Combining semantic CNN and HOG texture with LightGBM for explainable tuberculosis detection
摘要
Chest radiog raphy is central to tuberculosis (TB) screening, yet automated triage remains challenging because pathological cues are subtle and datasets are imbalanced. This study presents a lightweight, explainable pipeline that fuses CNN semantic embeddings with Histogram of Oriented Gradients (HOG) texture features and classifies the joint vector using a leaf-wise LightGBM ensemble. Images are resized, denoised (BM3D), contrast-enhanced (CLAHE), and intensity-normalized; CNN and HOG features are concatenated and scored with histogram splits, exclusive feature bundling, gradient-based one-side sampling, and depth-capped growth.
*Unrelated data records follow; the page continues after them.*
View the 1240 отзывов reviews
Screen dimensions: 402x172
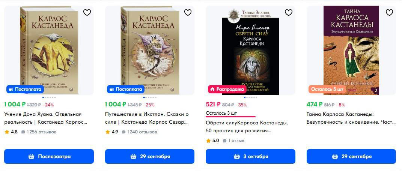pos(140,132)
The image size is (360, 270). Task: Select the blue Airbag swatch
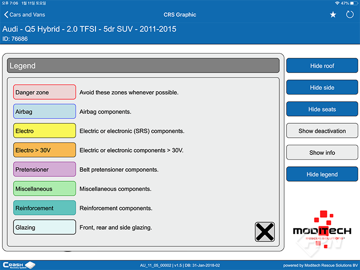45,111
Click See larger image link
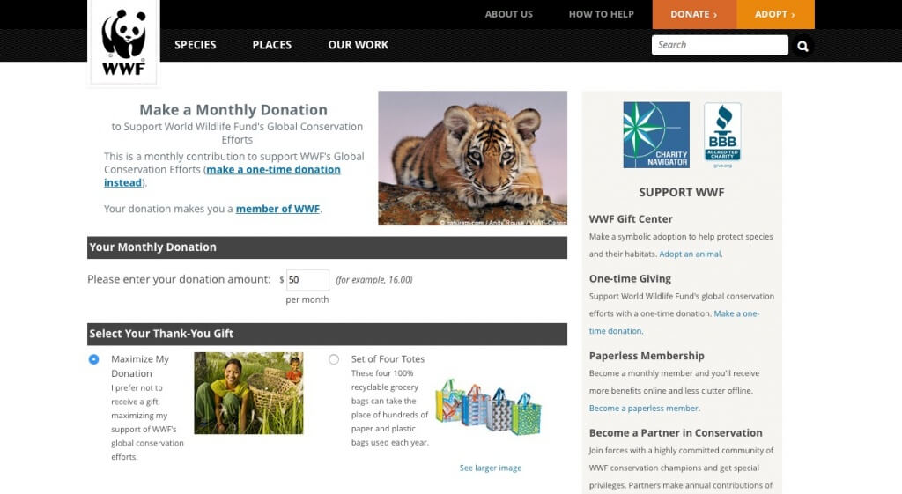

Probabilities are optionally calibrated on a validation fold, and Grad-CAM computed from the convolutional branch provides case-level visual explanations. Evaluation uses a curated public TB chest-X-ray subset (8000 images after augmentation) with a held-out test partition of original radiographs (n = 1400). On the test cohort, the proposed fusion attains 99.45% accuracy, 99.45% precision, 99.10% recall (sensitivity), 99.84% specificity, and a 99.35% F1-score, matching the tabulated results. Compared with single-source extractors (HOG-only and ConvNeXt-V2), the approach reduces both false positives and false negatives, exhibits rapid and stable convergence, and localizes clinically plausible regions. The findings indicate that combining semantic and gradient-texture information with an efficient, calibratable leaf-wise boosted classifier delivers state-of-the-art, interpretable TB screening on chest radiographs while remaining computationally practical.